Document passage:
[start]

Thursday, September 13, 2012

City of Fallen Angels by Cassandra Clare

If you have not the first book in this series, City of Bones, then you need to.
     In City of Glass, Clary illegally creates a portal to Idris and accidentally drags Luke along. Clary's rash behavior nearly gets her killed but ends up reuniting Luke with his estranged sister. Clary retrieves the book with the spell needed to help her mother. Simon is imprisoned next to Hodges, who got caught after returning to Idris. Valentine attacks Idris, and now has all the mortal instruments in his possession. The Shadowhunters realize they have to work together with the Downworlders to survive. Clary designs a rune to give Shadowhunters the ability of the Downworlder they are bound to. Luke, and her mother Jocelyn are the first branded together. In order to save Simon from being killed by Raphael, Clary puts the curse of Cain on him, protecting him from anyone who would lay a hand against him. BY the end of the book, The Lightwoods have lost a family member, Valentine is stopped by Clary, who now controls all the instruments and asks for Jace to be brought back from the dead, Valentine had killed him. The truth comes out and Clary discovers that Jace isn't her brother, that Sebastian, who Clary had meant earlier in Idris, was her brother. The Downworlders now have a say in a united council with The Shadowhunters. Jocelyn realizes she loves Luke, and finally tells him.

[end]

Data lines:
[start]

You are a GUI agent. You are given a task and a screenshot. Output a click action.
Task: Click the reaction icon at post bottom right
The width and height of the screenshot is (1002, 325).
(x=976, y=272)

[end]

Tasks:
a – In the Cassandra Clare book post, what does Clary put on Simon to keep Raphael from killing him?
b – List every book title from the series that the Cassandra Clare book post names.
c – Go on with the Cassandra Clare book post, starting after its final sentence.

Answers in order:
a – The curse of Cain.

b – City of Fallen Angels, City of Bones, City of Glass

c –
     In the fourth book City of Fallen Angels, I was highly disappointed. The Infernal Instruments trilogy, got my interested in her Mortal Instruments series, but this book felt like it was written by a different person. This story started out slow, not really a problem for me, but then seemed to jump from one thing to another, just glimpses of things that didn't really have any significant importance to the story. The idea of the story isn't bad, but somewhere it felt like Clare didn't know how to get from point A to point B. Maybe the book should have stopped at three. A nice, neat trilogy. There wasn't enough meat in the main plot, the things that would have made the story much more seemed to be ignore. Its like Clare kept wandering in and out of the woods, doing well with the story for a moment, then ruining it the next page. The next book better be like the Cassandra Clare I love, or its the last of this series I'll read.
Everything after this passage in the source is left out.